İntikali Yapılmamış Taşınmazda İntikal Sorunu ve Çözüm Yolları

Miras yoluyla size kalan bir ev, arsa veya tarlanın tapu işlemlerini yapamadığınız bir durumla karşı karşıya olabilirsiniz. Miras bırakanın (murisin) vefatından yıllar geçmiş olmasına rağmen, tapu kaydı hala vefat eden kişinin adına görünüyor olabilir. Bu durum, hukuki bir kilitlenmeye yol açar. Diğer mirasçılar (kardeşleriniz veya diğer akrabalarınız) bu mülkün ne satılmasına ne de fiilen kullanılmasına izin vermiyor olabilir. Ortak olduğunuz bu mülk üzerinde hukuken bir hakkınız olmasına rağmen, bu hakkınızı fiilen alamadığınız ve mülkün ekonomik değerinden faydalanamadığınız bir çıkmazda hissedebilirsiniz. Bu makale, tapuda intikali yapılmamış taşınmazda ortaklığın giderilmesi davasının nasıl açılacağını, bu “intikal” sorununun davayı nasıl etkilediğini ve bu hukuki düğümü çözmek için atmanız gereken adımları detaylıca açıklamak için hazırlanmıştır. Bu sürecin sonunda, kilitlenmiş olan mülkiyet hakkınızı mahkeme kararıyla nakit paraya dönüştürmeniz ve hakkınızı almanız hukuken mümkündür.

Ortaklığın Giderilmesi Davası veya İzale-i Şüyu Nedir?

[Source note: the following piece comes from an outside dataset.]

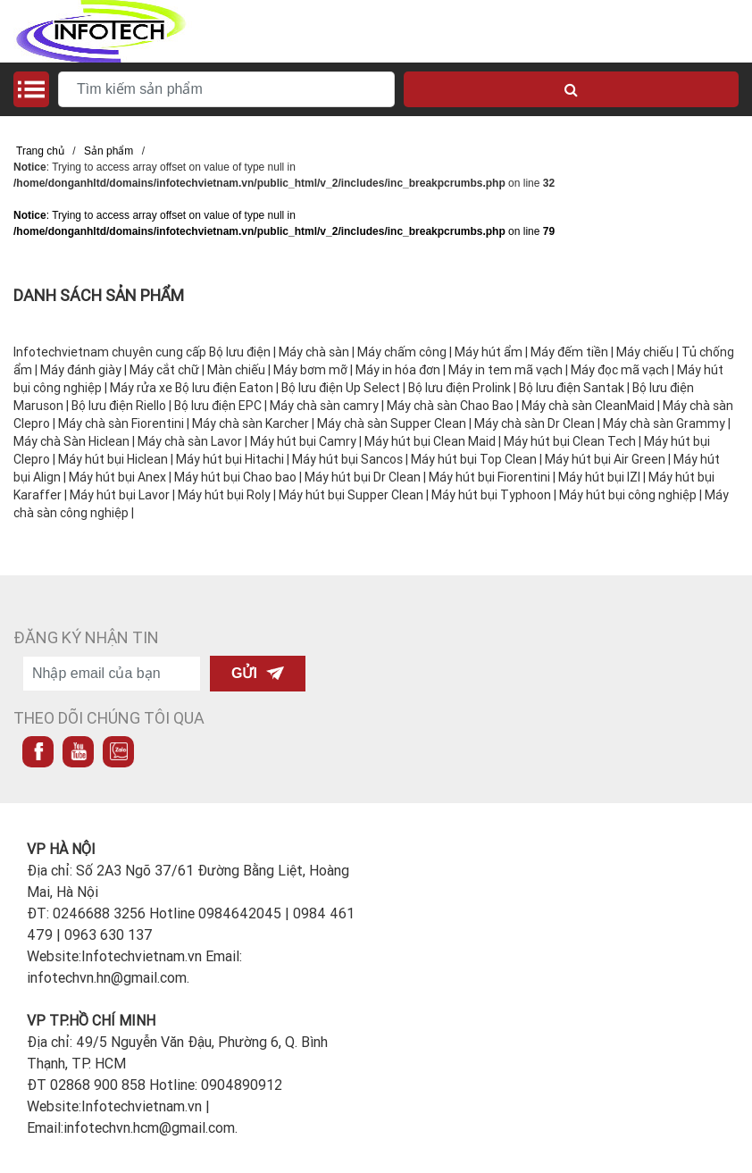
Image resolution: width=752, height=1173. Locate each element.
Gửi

Ortaklığın giderilmesi davası, eski ve yaygın adıyla “izale-i şüyu” davası, birden fazla kişinin ortak olduğu (paylı veya elbirliği mülkiyeti) bir taşınır veya taşınmaz mal üzerindeki ortaklık ilişkisini sona erdiren bir dava türüdür. Bu davanın temel amacı, ortaklar arasında malın nasıl paylaşılacağı konusunda bir anlaşmazlık olduğunda, mahkeme kararıyla bu ortaklığı bitirerek her ortağın kendi payını bireysel olarak almasını sağlamaktır.   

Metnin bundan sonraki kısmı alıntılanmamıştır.